A la transition je ne suis pas des plus pressés. Après un séchage rapide, je m’assure de tout prendre avec moi, boyau de rechange, bombe anti-crevaison, mouchoirs, gants, avant d’ attaquer le vélo. La sortie du parc est bouchonnée. Et bien décidemment! La température atteint déjà 23°C. Elle ne va faire que grimper. Première partie vélo roulante, tout le monde se suit plus ou moins. Impossible de respecter à la lettre les règles qu’impose l’interdiction de drafter. D’ailleurs les arbitres sont plutôt tolérants et prévenants. Sans m’attarder sur les détails du parcours, j’ai adoré ce tracé dans l’arrière-pays, les villages traversés, les encouragements de la foule présente à certains endroits, l’aspect sauvage, la liberté, tous les ingrédients sont là. Aussi à l’aise dans les ascensions j’ai pris du plaisir à grimper le col de l’Ecre puis la côte de St-Pons, rattrapant beaucoup de concurrents. Pour les descentes c’est une autre histoire. Spécialité à part entière qui m’a fait grandement défaut sur ces sections sinueuses. Trop fébrile et manque d’entrainement sur ce type de terrain, je laisse filer trop de monde. Sans lassitude j’en termine en 6h17, c’est bien mais on ne va pas se mentir rien d’extraordinaire. Je paie mes descentes prudentes et j’ai voulu aussi en garder sous le pied pour le marathon. Soulagé d’avoir passé le plus dangereux sans pépin, reste le plus dur à attaquer. Je sais déjà que pour viser mieux qu’à Vichy (11h21) il va falloir sortir un solide marathon. Doux rêveur que je suis…

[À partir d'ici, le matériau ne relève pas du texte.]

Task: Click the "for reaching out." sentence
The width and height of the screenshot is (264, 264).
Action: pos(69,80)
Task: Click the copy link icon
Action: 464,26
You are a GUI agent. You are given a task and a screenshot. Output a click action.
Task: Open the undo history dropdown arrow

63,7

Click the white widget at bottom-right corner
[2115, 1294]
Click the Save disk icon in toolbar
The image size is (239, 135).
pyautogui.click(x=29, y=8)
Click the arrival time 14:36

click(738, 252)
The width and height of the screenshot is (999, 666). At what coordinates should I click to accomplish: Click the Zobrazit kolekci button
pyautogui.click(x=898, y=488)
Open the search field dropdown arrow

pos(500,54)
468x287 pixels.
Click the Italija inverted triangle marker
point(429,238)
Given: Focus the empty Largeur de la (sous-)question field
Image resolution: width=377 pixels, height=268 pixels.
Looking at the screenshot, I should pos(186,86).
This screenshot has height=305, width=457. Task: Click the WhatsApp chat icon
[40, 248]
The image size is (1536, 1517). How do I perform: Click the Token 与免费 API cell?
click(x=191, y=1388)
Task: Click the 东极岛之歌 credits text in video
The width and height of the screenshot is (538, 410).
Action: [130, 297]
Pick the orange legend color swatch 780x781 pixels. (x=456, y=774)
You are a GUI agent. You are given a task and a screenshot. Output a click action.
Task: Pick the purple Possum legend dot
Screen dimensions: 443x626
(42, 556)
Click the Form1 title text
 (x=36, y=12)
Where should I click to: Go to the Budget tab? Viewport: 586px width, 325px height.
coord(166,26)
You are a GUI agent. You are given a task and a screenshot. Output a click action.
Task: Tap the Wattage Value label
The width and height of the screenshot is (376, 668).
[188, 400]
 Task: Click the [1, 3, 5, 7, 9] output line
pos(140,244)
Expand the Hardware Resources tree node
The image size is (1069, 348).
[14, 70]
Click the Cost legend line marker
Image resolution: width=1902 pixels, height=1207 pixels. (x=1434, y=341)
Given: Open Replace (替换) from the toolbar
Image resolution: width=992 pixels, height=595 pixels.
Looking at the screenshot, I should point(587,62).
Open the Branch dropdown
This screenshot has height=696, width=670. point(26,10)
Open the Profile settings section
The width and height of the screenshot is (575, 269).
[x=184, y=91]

Transition 2 plus rapide, changement de chaussures, pendant qu’un bénévole range le vélo. « Merci ». Je me lance derechef sur la course à pied quand j’entends le speaker annoncer « l’Allemand Boris Stein va attaquer son dernier tour, toujours en tête, regarder son aisance, 4min au kilomètre…. ». Quelques secondes plus tard, je vois Boris tout de blanc vêtu me passer sous le nez. Effectivement je constate son aisance, je l’accroche, 100 mètres après je décroche. Désolé Boris mais c’est pas possible , une autre fois la soirée disco.

Je ne me sens pas au mieux. Une boule au ventre me serre l’estomac. Il fait très chaud et je commence moralement à douter. Impossible de tourner les jambes comme j’aimerai. Je rage. Après 5km, une première alerte, allure impossible à maintenir. La chute s’amorce doucement, jusqu’au semi où le ras le bol me gagne. J’ai envie d’éteindre ma montre, elle me dégoute. Tenir, tenir, tenir ! Je puise dans les réserves sans voir plus loin que chaque ravito. Ce sont là les seuls objectifs qu’on peut se fixer. Tous les 2 km j’en profite donc pour boire un verre d’eau en marchant 10 mètres et repartir. J’arrive ainsi à contenir la chute et à avancer tant bien que mal à 10km/h. Dans ces moments j’essaie de penser à autre chose, à des souvenirs qui font oublier la douleur.

Je croise Joel à chaque tour, il doit souffrir plus que moi et trouve malgré tout la force de m’interpeler. Car moi je n’ai rien trouvé d’autre que de fixer le sol pour avoir l’impression d’avancer. La chaleur continue son travail de sape. Beaucoup marchent quand ils ne sont pas à l’arrêt. En dehors des ravitos je me l’interdis mais c’est dur. J’en vois allongés par terre, les secours s’afférer, les sirènes retenir sans cesse. Dure vision de la course. Mon shorty bleu développe une pigmentation blanchâtre qui m’inquiète. Je me suis transformé en Cérébos. Système digestif en mode veille, aucun gel ou solide ne passe alors à quoi bon, seul l’eau arrive à faire son petit chemin.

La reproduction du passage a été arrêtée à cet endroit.